Elle apprit vite à comprendre quelques mots de cet anglais. Parce qu'à chaque fois qu'elle ne faisait pas la bonne corvée et qu'elle se trompait, elle était frappée, puni. Mais jamais privé de nourriture, ce qu'elle trouvait vraiment étrange. Au moins, elle n'avait plus à se préoccuper de la nourriture à trouver. Elle travaillait nuit et jour, sans relâche. La maison du « Master » comme il l'obligeait à l'appeler était aussi grand qu'un château. Et tout ce qu'elle avait pour nettoyer, c'était un chiffon et une brosse à dent. Sa vie était devenue pire que tout et tomber plus bas était impossible.
Elle vécut ainsi pendant des années, jusqu'à ce qu'enfin, un de ces fameux miracles qui l'avait emmené ici la sauva.
Elle avait déjà dix ans, quand elle le rencontra.
Ashleigh était sortie faire les courses, comme lui avait demandé le Master. Il n'avait pas changé en quatre ans et était toujours aussi dur. Il avait peut-être compris qu'elle était muette mais n'y prêtait aucune intention. « Au moins elle me fera pas chier à gueuler quand j'la frappe, cette foutue mioche ! » Il la traitait ainsi tous les jours, jamais cela ne devait s'arrêter. Les achats furent faits à une vitesse record, elle pensait retourner chez elle quand Ashleigh bouscula, par inadvertance, un passant.
Elle se courba très bas en guise d'excuse. Elle n'avait pas l'habitude de rentrer dans les gens de cette façon et c'était bien plus gênant qu'elle aurait pu penser. Manque de pot, la personne - plus précisément l'enfant - qu'elle bouscula était aveugle et son nom était Terry-James Taylor. Elle apprit son prénom après une gueulade qui dura au moins un quart d'heure. Ashleigh ne broncha pas, il pouvait crier autant qu'il le voulait elle s'était excusée, même s'il ne l'avait pas vue. Elle pensait partir pendant qu'il était encore en pleine dispute, mais elle fut soudainement interrompue par le soudain ton calme du gamin, dont on vit soudainement à quel point il était âgé par rapport à elle. D'à peine quelques années sûrement, mais quand on est jeune, un an d'écart se voyait beaucoup plus qu'en étant âgé.

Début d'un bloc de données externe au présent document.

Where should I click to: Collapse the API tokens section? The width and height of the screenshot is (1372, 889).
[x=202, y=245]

Ashleigh, voulu-t-elle répondre. Elle ouvrit la bouche aucun son ne sortit. Restant bloquée ainsi pendant quelques secondes, elle se demandait comment elle allait lui répondre ? Master ne lui avait jamais demandé son prénom, donc aucune personne dans cette ville ne le connaissait... Et puis, elle ne savait pas écrire. Ces quelques secondes passées, elle voulut tout de même lui montrer sa présence. Elle lui attrapa le poignet, soudainement et avec force. Le garçon fit une grimace, non pas de douleur, mais le genre d'expression qui dit "Qu'est-ce que tu fous là ?". Elle ne savait pas trop comment réagir, elle était pourtant quelqu'un de très assuré normalement ! Elle était exaspérée, dans un dernier geste de désespoir, elle lui frappa d'un coup sur le front, juste pour lui montrer qu'il était un pauvre idiot. Elle partit.

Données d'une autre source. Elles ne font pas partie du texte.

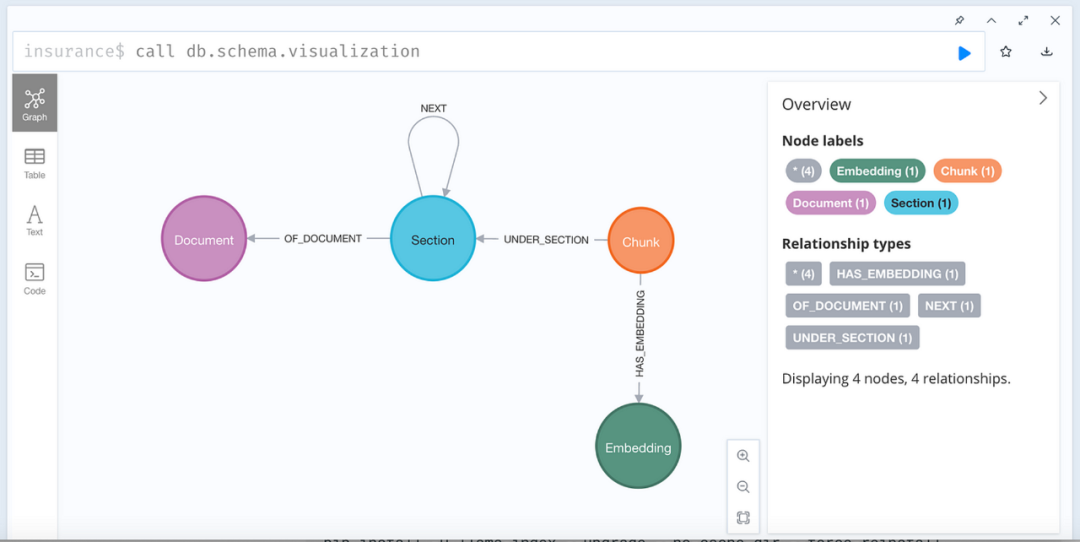This screenshot has height=542, width=1080.
Task: Zoom out of the graph
Action: click(743, 487)
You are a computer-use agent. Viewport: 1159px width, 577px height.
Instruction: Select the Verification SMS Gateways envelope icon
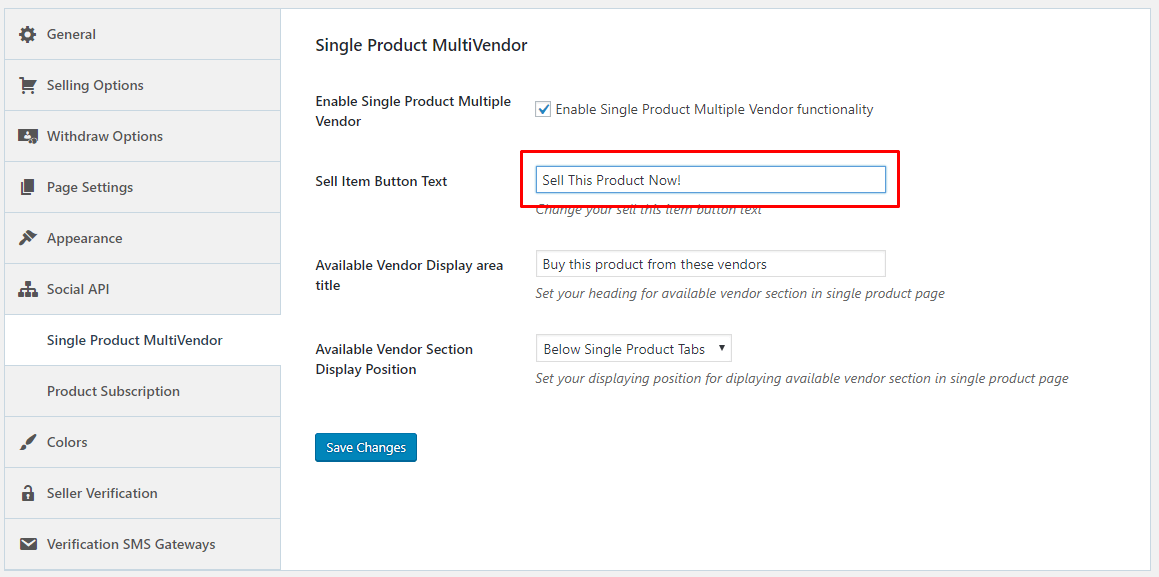(x=27, y=543)
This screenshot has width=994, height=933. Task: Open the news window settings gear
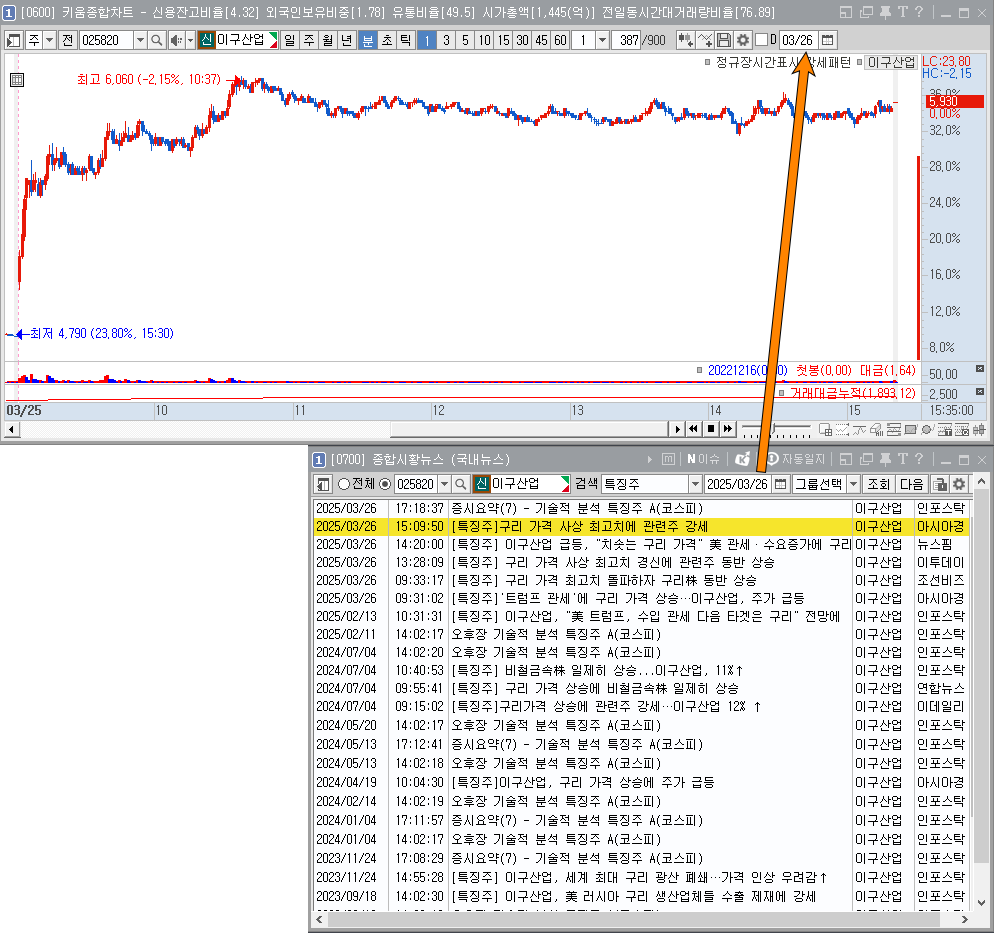pos(959,484)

Tout aurait très bien pu s'arrêter là, mais non. Elle le rencontra encore une fois la semaine d'après. Et, le voir encore une fois, l'amusa. Comme une enfant devant une attraction. À dix ans, on n'est pas plus mûr que ça. Elle s'approcha et s'assied à côté de lui en silence. Ce jeu l'amusa encore pendant des semaines. Jusqu'à ce que la question resurgisse.
« Qui es-tu ? »
Aucune réponse.
« Moi c'est Terry-James. Et toi ?»
Elle ne savait pas quoi faire, encore une fois. Elle ne réfléchit pas beaucoup à ce moment-là : elle le tapa sur son front avec violence.

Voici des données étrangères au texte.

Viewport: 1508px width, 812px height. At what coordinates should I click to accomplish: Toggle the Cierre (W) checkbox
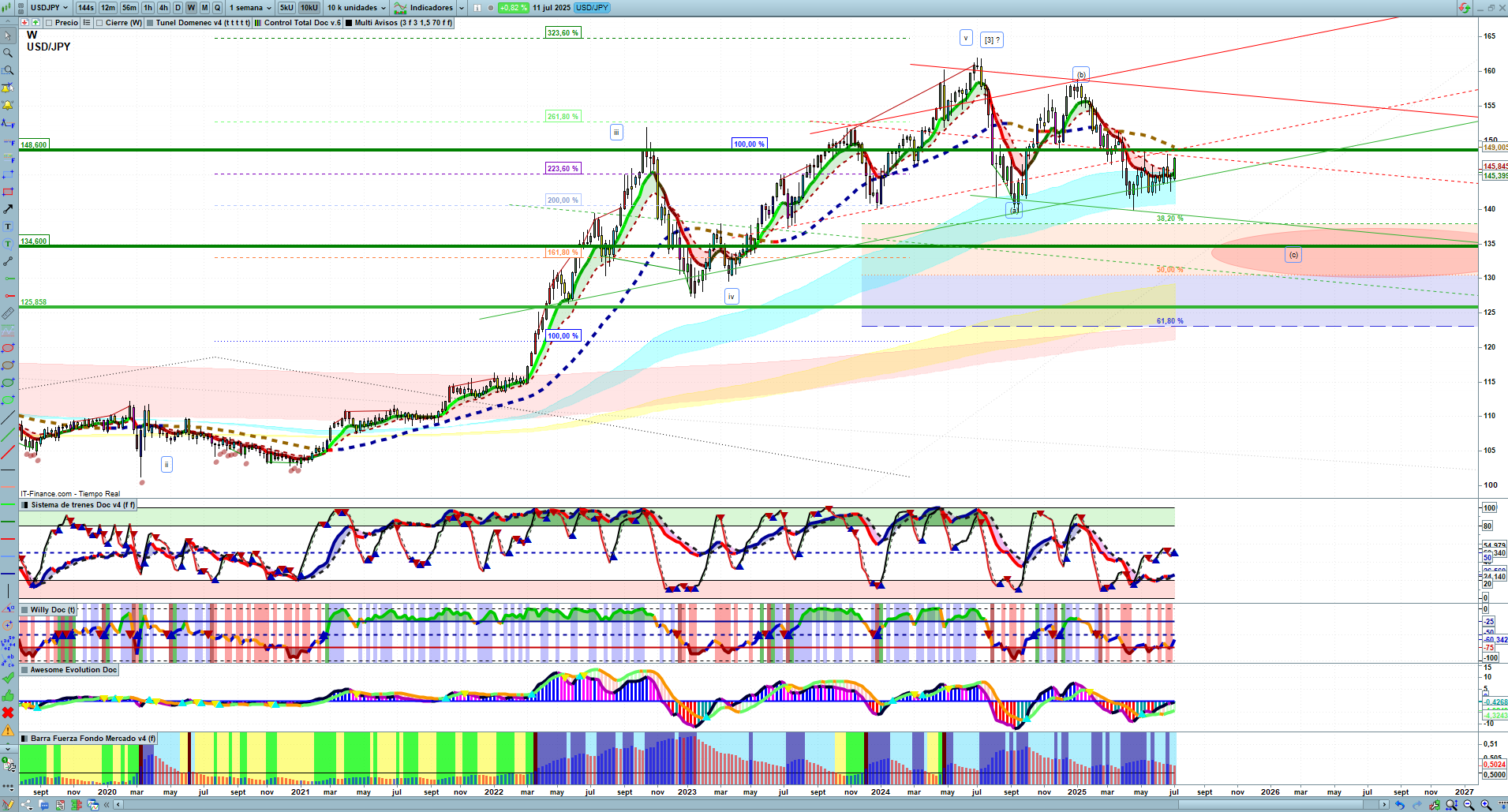99,23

Triple idiot ! On pouvait traduire ça comme ça. Elle repartit rapidement chez elle.
Rien n'avait changé avec le Master, sauf qu'il commençait à lui donner des coups gratuits. Des excès de colères, sûrement, il s'énervait assez souvent, mais jamais il s'était défoulé sur Ashleigh. Tous les jours, elle se fit frappé. Il ne lui donnait plus aucun ordre, il fallait juste qu'elle lui fasse à manger et c'était assez. Elle ne voulait pas savoir pourquoi il était autant en colère, mais elle commençait sérieusement à souffrir de ces coups.
La fin de la semaine approcha, le jour des courses aussi.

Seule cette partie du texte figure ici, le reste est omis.